**REQUIRED WORK:** Exactly as written, copy the lines of the data below from the first through the one containing "You are a GUI".

[Opening RECORDS SUPPLIED section]

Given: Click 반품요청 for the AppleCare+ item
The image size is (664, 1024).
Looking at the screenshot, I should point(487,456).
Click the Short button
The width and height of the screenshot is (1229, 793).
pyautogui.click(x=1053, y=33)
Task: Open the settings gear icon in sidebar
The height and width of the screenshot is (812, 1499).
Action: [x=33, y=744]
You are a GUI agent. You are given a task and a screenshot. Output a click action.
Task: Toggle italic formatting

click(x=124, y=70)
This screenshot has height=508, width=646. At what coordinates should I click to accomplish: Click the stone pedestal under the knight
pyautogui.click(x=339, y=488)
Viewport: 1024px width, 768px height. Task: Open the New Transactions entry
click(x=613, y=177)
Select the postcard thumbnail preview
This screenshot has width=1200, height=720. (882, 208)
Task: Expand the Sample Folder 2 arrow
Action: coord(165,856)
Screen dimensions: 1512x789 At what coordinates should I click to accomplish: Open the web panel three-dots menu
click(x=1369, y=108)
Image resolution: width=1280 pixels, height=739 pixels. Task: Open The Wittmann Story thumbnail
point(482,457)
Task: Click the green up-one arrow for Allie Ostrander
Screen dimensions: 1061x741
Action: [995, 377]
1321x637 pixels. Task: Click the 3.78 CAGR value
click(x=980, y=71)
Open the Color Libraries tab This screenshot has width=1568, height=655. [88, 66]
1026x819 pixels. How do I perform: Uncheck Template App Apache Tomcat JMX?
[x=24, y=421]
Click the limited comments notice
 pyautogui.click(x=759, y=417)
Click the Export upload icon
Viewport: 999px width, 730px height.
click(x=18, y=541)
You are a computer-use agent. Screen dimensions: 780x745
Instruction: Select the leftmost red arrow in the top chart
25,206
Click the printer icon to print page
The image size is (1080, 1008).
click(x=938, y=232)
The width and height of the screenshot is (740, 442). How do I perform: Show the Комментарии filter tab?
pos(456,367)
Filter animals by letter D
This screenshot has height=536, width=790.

[Closing RECORDS SUPPLIED section]

**RESULT BELOW:**
Given: Click 반품요청 for the AppleCare+ item
The image size is (664, 1024).
Looking at the screenshot, I should point(487,456).
Click the Short button
The width and height of the screenshot is (1229, 793).
pyautogui.click(x=1053, y=33)
Task: Open the settings gear icon in sidebar
The height and width of the screenshot is (812, 1499).
Action: [x=33, y=744]
You are a GUI agent. You are given a task and a screenshot. Output a click action.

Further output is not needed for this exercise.